EMC labelled "desperate", NetApp turns poet , HDS tiers up, IBM and HP turn on the megaphone

Our weekly slog through storage blogs finds NetApp turning its hand to poetry at the same time it is called "bait" for a buyout.

 

A strange week in the storage blogosphere this week, as hostilities have been muted, but volumes of interesting posts are up.

But let’s start with the hostilities because, well, we’re that kind of column!

The nastiest piece of work is Seeking Alpha’s post entitled “EMC's Data Domain Acquisition: A Sign of Desperation.” We think he’s down on the deal!

EMC is dishing it out, too, albeit unofficially in this post from EMC employee and “these are my opinions” blogger Storage Anarchist, who finds himself agreeing with analysis that Compellent is struggling. The Anarchist reckons everyone else but EMC is struggling too, for what it is worth!

NetApp has not fired back. Instead, the company is writing poetry, a distinct change from its usual blogged output.

Here’s the first stanza of its efforts.

Mirror, mirror on the wall,
Is that VM here at all?
Or is the thing I think I see
Running XEN on Hyper-V?

If you want more evidence that NetApp is now a kinder, gentler, blogger, the company has also started using the word “journey,” a descent into cliché even more risible that its poetry in our humble opinion! All this blogging may not matter, anyhow, as Zerowait airs an analyst opinion that NetApp is M&A bait.
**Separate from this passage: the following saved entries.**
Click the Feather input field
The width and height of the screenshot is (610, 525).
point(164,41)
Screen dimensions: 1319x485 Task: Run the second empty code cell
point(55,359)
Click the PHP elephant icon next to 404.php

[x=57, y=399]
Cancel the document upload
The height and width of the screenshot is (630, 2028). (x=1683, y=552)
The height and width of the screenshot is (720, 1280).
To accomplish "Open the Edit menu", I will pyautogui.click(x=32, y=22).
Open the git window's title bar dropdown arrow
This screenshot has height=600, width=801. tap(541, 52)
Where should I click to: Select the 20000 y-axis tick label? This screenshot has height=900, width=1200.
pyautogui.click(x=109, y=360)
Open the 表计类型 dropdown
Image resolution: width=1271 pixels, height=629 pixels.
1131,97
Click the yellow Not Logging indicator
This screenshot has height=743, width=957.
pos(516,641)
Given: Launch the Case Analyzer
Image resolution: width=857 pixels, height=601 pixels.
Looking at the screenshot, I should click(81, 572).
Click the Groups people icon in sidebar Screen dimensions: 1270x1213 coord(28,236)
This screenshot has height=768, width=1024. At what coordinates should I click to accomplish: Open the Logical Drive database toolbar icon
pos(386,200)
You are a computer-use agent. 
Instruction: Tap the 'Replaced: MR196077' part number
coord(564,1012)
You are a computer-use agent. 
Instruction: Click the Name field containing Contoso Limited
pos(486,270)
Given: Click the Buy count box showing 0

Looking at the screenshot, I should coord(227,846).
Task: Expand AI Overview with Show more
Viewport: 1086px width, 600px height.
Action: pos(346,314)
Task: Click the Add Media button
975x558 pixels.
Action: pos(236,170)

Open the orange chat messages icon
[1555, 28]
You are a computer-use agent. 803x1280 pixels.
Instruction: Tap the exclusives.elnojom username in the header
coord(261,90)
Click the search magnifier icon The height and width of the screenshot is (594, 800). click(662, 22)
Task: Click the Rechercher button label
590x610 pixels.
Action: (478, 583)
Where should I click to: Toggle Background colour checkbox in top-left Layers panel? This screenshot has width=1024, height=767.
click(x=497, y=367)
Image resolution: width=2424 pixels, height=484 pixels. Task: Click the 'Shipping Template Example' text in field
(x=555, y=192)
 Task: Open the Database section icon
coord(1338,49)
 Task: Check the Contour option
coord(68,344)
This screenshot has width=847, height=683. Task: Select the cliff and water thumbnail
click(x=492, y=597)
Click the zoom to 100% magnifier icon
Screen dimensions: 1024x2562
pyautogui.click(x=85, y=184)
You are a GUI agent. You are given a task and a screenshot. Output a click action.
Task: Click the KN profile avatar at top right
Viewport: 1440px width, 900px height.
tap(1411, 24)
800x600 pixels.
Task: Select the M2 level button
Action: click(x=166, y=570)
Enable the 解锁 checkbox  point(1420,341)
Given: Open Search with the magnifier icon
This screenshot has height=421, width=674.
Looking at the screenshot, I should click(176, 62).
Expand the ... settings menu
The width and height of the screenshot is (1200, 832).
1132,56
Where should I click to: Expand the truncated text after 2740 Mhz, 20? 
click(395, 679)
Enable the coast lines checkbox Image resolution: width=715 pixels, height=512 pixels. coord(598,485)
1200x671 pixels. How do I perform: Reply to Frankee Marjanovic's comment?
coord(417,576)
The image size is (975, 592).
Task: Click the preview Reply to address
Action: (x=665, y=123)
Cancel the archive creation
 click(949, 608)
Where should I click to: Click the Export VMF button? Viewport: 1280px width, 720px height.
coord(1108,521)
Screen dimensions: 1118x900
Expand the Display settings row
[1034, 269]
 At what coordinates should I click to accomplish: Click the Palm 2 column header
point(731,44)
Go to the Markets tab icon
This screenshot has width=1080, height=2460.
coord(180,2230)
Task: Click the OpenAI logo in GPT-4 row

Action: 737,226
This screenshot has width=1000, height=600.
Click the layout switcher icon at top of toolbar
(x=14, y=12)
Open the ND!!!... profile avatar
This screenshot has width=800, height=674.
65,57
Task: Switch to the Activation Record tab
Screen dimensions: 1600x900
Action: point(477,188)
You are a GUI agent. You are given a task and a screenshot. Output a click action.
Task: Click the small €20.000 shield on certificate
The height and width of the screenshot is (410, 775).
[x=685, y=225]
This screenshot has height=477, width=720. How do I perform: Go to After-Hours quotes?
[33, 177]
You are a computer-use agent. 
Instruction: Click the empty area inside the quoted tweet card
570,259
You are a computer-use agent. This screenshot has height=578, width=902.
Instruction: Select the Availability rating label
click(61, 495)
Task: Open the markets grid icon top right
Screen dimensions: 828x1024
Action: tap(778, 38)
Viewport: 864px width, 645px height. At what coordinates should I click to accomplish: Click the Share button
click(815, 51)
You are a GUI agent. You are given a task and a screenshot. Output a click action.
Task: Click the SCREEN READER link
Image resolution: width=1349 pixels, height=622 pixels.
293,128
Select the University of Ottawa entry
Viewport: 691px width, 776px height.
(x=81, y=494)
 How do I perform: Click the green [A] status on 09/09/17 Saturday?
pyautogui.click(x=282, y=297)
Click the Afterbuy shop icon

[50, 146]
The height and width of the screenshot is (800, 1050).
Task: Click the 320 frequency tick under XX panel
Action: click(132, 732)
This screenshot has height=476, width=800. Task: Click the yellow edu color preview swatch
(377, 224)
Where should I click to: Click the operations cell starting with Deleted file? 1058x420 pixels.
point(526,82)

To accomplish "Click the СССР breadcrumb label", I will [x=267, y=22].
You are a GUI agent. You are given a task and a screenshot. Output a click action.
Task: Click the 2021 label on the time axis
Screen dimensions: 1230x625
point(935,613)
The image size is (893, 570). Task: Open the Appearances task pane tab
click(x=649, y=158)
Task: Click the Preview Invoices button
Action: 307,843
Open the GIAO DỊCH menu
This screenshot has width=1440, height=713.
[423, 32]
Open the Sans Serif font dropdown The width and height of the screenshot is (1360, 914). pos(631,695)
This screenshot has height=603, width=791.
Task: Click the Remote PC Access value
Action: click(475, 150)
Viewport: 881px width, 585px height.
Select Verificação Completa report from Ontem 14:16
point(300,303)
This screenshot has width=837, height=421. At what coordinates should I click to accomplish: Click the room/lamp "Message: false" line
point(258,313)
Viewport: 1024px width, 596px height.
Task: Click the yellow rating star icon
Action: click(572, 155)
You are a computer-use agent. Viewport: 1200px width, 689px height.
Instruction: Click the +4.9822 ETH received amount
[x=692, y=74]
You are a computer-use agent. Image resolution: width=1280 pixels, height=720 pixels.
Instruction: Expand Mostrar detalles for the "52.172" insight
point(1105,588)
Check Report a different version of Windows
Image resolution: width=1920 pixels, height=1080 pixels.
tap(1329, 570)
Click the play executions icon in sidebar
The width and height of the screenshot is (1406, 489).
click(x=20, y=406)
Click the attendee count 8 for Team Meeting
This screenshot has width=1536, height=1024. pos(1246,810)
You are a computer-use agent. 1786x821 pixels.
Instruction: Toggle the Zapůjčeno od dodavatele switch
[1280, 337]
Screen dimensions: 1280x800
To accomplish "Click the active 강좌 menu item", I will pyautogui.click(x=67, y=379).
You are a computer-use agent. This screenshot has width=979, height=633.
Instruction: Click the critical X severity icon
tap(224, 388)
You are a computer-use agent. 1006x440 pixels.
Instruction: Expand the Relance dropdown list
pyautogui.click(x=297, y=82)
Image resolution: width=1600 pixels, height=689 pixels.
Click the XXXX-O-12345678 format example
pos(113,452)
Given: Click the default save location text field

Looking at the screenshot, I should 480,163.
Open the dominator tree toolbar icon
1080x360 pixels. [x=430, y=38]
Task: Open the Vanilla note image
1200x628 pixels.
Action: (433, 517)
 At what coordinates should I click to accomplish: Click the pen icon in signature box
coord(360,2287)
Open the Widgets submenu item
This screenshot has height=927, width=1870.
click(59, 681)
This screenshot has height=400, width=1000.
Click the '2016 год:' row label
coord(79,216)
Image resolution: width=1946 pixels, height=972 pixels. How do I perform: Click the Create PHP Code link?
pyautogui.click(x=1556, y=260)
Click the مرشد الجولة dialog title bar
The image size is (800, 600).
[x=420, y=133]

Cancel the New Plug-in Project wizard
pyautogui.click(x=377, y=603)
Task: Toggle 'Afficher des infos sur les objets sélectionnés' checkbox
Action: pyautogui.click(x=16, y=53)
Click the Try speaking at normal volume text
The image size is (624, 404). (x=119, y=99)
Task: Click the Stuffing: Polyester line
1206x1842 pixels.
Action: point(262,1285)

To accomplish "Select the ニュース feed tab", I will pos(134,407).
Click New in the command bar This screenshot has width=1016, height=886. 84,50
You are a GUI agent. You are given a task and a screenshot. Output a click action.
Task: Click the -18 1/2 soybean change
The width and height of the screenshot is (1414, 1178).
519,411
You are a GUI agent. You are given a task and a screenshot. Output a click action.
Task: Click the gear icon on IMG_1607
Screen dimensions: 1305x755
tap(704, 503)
Also in vendor-land, HDS’ Hu Yoshida is still trying to make a point about the difference between thin and dynamic provisioning. Yoshida’s colleague Michael Hay blogs about tiers and the Linux FS btrfs. HP has a staged Q&A about just how great its LeftHand products. Inside System Storage, IBM’s effort, is also full of self-love, with a multi-part review of an IBM storage conference. We don’t know how you feel about blogs being turned over to the corporate messaging megaphone in this fashion, but we’d rather read bad poetry.

Adaptec’s Storage Advisor blog also walks a fine line between corporate gumpf and useful material, as shown by this “gosh the price of power is going up and our products don’t use much of it” post. We’re more interested in the follow-up that says the Adaptec blogger is coming to Australia for some BMX races, because your editor likes riding bicycles (why not join my team for the Gong Ride. If you don’t want to ride, donate freely!)

Cloud controversy

There’s a little argy-bargy around the cloud this week. Robin Harris, aka StorageMojo, is very pro cloud this week, as he unveils a cloud storage startup. But Steve Foskett has some issues with the way cloud computing is being defined.

The best visual we could find this week comes from Drunken Data, which has whipped up this piece, titled “Shocking tales of storage.” Click on it for a bigger, legible, version.

Elsewhere, Storage Architect Chris Evans continues his review of Sun’s model 7000 unified storage box.

Preston de Guise continues his sterling work with this post on NetWorker’s software distribution functions. Storage Nerve looks at the economics of storage hardware maintenance and Ruptured Monkey wonders when a “business” turns into an “enterprise”, among other things.

Lastly, an interesting sign of the times: American newspaper USA Today has compared SOHO NAS devices. If that doesn’t make networked storage mainstream, we don’t know what does!